Ella developed epilepsy after contracting meningitis when she was one. She is now profoundly deaf, has severe learning difficulties and before taking part in the trial she was suffering up to 12 seizures a day. "It made it very hard for her to learn because she couldn't concentrate at all," said Farrand. "She was a complete and absolute whirlwind. She couldn't settle for anything even for a minute." After starting the diet she was seizure-free for six months and now no longer needs to take anti-epilepsy medication.
About one in 200 children are affected by epilepsy, which can often be controlled with regular drugs.
Professor Helen Cross at the Institute of Child Health at University College London and her colleagues recruited 145 children - including Ella - aged between two and 16 who all had severe epilepsy. Half were randomly assigned to a ketogenic diet, which involves eating no carbohydrate and no more than the minimum dietary requirement of protein. Fat is permitted. The other half ate a normal diet. Forty-two children were not included in the final analysis for a variety of reasons.
The team found that the number of seizures per day in the ketogenic diet group dropped to 62% of the level before the change, while the control group's seizures increased by 37%. Twenty-eight children in the diet group had a more than 50% reduction in their seizures compared with four in the control group. The results are reported in the journal Lancet Neurology. Cross said it was important to have confirmed that the ketogenic diet is effective by the gold standard scientific method. "At the present time it is a treatment that is really reserved for the really intractable. It's available in only a minimal number of centres," she said.

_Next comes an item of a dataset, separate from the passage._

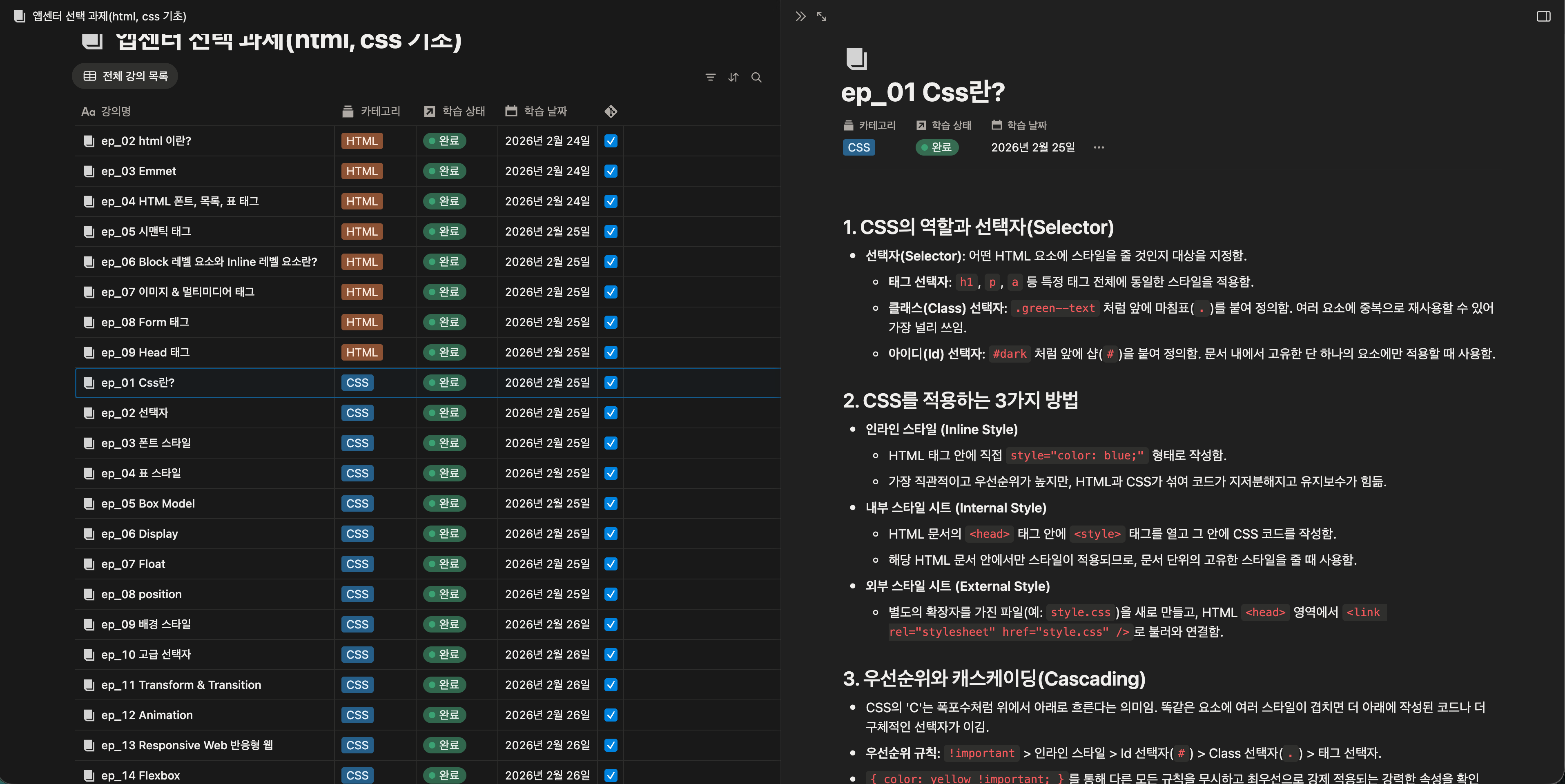Open database search magnifier icon
This screenshot has height=784, width=1565.
click(756, 77)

She added that parents should only consider trying the diet after consultation with a doctor and dietician. "Children are growing and need the right number of calories... so it does need to be monitored and calculated individually," she said.
As yet, scientists are unsure what changes occur with the diet, although it is possible that it prompts a physiological shift that affects the brain. "There's all sorts of theories from a basic science point of view that have been put forward, but we haven't got the exact reason why it works," said Cross.
The study is important because it is the first time the question of whether the diet works has been tackled using a randomised clinically controlled trial - widely acknowledged as the best method for assessing whether medical interventions are effective.